Sunday, March 21, 2010

Radicant Artists 3



Heri Dono



Subodh Gupta




Pascale Marthine Tayou




Navin Rawanchaikul

The Radicant- p141-175

On page 152, Bourriaud touches on the specificity of labor/abilities and how this has created a panic in us, as we approach incompetence.

Together we may be "achieving" but alone, are we becoming powerless? The point I found interesting from this paragraph was the fact that he acknowledged personal and psychological detriment caused by the inability to make, or to complete a task. The lack of control can be unnerving, and is cited in many mental illnesses, like eating disorders.

Throughout this text, and many, many others, Duchamp is cited as an influence to many artists and and art movements. I was aware of his pieces before this class, and of their intention, but I did not know that his ideas were viewed as being so pivotal that his name cannot not be mentioned. It made me wonder if any artist will be able to have this big of an impact on the definition of art again, or are we accustomed now to question all conventions to a point where nothing is truly revolutionary?

On page 158, Bourriaud states, "Artists who are working today with an intuitive idea of culture as toolbox know that art has neither an origin nor a metaphysical destination, and that the work they exhibit is never a creation but an instance of postproduction."

Now, I understand the point that he is trying to make, but it seems a bit extreme to me. The way he puts it, it seems like he is unwilling to give the artist credit for any original thought. He is specifically referring to artists who work with culture as their source, but it still seems overly simplistic to me.

On page 160, Bourriaud discusses an emerging principle/method is recent artists: the capacity to navigate information is in the process of becoming the dominant faculty for the intellectual of the artist. I found this point very interesting- the difference between comprehension of the vast information we have access to and the ability to organize and assimilate it. This is a new type of knowledge.

I was not sure what Bourriaud's stance was on the object at the end of this book. Throughout the book he champions the temporal, and in the last section he talks about the defetishization of art. But he also says that, "The intentionally transitory character of the artwork is not asserted by its form, which may be durable and solid, and forty years after Conceptual art is is no longer a matter of asserting the immateriality of the work or art." Does this mean that a work can be a physical object, as long as that is not the focus?

Monday, March 1, 2010

Radicant Artists 2



Robert Rauschenberg




Seth Price




jason rhodes



michel majerus

The Radicant- p79-140

On page 83, Bourraiud quotes the writer Hannah Arendt, "Culture is being threatened when all worldly objects and things, produced by the present or the past, are treated as mere functions for the life process of society, as though they are there only to fulfill some need." He then states, "...art must absolutely resist the process of consumption: 'An object is cultural to the extent that it can endure; its durability is the very opposite of functionality.'"
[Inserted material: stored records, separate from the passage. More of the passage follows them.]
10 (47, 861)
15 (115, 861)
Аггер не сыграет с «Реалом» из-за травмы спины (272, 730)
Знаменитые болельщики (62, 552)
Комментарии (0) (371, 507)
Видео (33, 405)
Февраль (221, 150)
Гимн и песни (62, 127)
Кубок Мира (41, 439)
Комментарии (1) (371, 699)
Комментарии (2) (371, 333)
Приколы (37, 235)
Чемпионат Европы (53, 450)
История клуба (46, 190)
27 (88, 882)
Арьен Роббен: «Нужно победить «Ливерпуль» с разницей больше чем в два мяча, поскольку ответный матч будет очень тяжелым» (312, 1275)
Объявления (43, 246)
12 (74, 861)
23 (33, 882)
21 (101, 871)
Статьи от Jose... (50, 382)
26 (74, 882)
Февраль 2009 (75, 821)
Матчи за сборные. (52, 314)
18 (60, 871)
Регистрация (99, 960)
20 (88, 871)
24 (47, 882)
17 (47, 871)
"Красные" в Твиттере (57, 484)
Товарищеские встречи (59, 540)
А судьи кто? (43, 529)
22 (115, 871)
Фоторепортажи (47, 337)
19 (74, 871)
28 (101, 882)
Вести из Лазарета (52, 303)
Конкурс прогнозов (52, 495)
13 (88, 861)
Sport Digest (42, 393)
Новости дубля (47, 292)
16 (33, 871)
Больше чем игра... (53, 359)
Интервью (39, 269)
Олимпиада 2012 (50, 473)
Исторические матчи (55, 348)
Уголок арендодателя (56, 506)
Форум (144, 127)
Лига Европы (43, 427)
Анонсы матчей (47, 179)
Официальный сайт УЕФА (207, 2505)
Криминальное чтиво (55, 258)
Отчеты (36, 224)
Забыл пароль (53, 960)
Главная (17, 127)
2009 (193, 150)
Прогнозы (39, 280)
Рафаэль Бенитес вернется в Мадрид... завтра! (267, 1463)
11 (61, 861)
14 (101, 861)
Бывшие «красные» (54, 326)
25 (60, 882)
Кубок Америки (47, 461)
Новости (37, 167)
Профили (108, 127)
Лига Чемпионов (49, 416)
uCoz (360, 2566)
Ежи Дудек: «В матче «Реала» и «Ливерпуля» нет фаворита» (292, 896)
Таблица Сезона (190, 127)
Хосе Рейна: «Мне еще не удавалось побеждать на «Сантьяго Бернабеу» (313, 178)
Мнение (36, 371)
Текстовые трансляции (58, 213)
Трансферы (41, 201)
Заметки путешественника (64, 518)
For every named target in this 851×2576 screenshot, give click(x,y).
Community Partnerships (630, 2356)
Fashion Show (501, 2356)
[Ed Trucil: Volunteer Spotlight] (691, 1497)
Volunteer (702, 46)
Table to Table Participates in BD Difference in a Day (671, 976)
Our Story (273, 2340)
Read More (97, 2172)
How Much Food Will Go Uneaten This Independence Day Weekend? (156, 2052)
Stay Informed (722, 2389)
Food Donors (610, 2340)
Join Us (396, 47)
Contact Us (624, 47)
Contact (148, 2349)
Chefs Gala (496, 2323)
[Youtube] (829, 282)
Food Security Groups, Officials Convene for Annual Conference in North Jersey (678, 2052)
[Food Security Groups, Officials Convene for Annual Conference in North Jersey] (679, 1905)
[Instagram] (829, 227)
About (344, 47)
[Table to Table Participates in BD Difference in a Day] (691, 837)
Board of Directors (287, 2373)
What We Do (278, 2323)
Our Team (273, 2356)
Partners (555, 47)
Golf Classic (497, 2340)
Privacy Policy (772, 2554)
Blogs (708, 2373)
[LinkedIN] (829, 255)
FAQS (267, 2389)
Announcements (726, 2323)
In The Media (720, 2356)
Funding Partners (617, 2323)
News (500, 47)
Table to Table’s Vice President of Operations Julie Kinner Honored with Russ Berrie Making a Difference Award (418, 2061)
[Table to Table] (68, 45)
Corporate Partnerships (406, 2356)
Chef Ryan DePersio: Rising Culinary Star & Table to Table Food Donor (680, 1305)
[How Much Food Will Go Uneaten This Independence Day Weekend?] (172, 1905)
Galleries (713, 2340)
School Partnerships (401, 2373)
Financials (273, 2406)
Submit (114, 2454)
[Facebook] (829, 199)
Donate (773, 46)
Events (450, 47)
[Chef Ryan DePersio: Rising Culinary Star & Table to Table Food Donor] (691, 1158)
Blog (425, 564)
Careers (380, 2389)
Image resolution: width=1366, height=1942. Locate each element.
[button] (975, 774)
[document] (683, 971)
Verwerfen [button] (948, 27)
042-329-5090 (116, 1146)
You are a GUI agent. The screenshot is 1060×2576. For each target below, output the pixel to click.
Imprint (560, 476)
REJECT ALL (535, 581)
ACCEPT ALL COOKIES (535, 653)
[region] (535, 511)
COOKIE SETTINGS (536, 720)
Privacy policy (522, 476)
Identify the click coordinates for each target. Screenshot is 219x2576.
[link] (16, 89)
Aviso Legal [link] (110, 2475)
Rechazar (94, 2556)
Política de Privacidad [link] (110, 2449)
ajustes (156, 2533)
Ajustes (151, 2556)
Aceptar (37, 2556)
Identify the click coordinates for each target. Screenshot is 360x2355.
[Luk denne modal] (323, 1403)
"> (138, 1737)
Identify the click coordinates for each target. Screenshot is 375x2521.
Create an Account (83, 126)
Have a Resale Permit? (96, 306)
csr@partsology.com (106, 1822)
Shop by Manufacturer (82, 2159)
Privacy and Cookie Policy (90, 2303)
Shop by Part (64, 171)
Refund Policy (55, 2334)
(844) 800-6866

While I believe I understand the point that is trying to be made here, the craftsperson inside of me is yelling- hey! you forgot about us! somethings can be functional, durable, and, yes, art!


On page 120, Bourriaud drops is 126th new vocabulary word, geocustomizing. At this point I began to wonder if it is necessary for him to create all of these terms. Can he really not express himself in the language that exists? Are his discoveries so profound that they deserve to be added to Webster's? Or is this little habit of his simply there to inform us that he has a bit of an ego?


On page 130, Bourraiud states, "This formal mode reflects our civilization of overproduction, in which the degree of spatial (and imaginary) clutter is such that the slightest gap in its chain produces a visual effect..." I thought that this was a very interesting point. While we are inundated with audio and visual stimuli, sometimes the strangest, most noticeable thing is silence. It is not a unique idea- someone going to the country and being astonished by the uninhabited sky. I had not, however, thought of it as a method to use in creating visual art.


On page 131, Bourraiud is discussing the guerrilla warfare tactics induced by translation that he thinks is necessary for successful art, and states, " In the cultural field, such warfare is defined by the passage of signs through heterogeneous territories, and by the refusal to allow artistic practice to be assigned to a specific, identifiable, and definitive field." I wonder if the identification is the problem, or that he deems easily identifiable work as unworthy of art status. Is it actually less effective, or does appealing to a larger audience make it less effective?

On page 138, Bourriaud basically says that perhaps a good way to judge art is by how impossible it is to judge, "And what if true art were defined precisely by its capacity to evade the implicit determinisms of the medium it employs? In other words, today one must struggle, not- as Greenberg did- for the preservation of an avant-garde that is self-sufficient and focused on the specificities of its means, but rather for the indeterminacy of art's source code, its dispersion and dissemination, so that it remains impossible to pin down..." I am starting to get the feeling that despite Bourriaud's talk of equality through translation, he is really interested in creating an art movement that is secretly founded on elitist principles. I think he is trying to say that the more confusing/curious something is, the more effective it is as art. Is this the only way that we can engage viewers- confusion?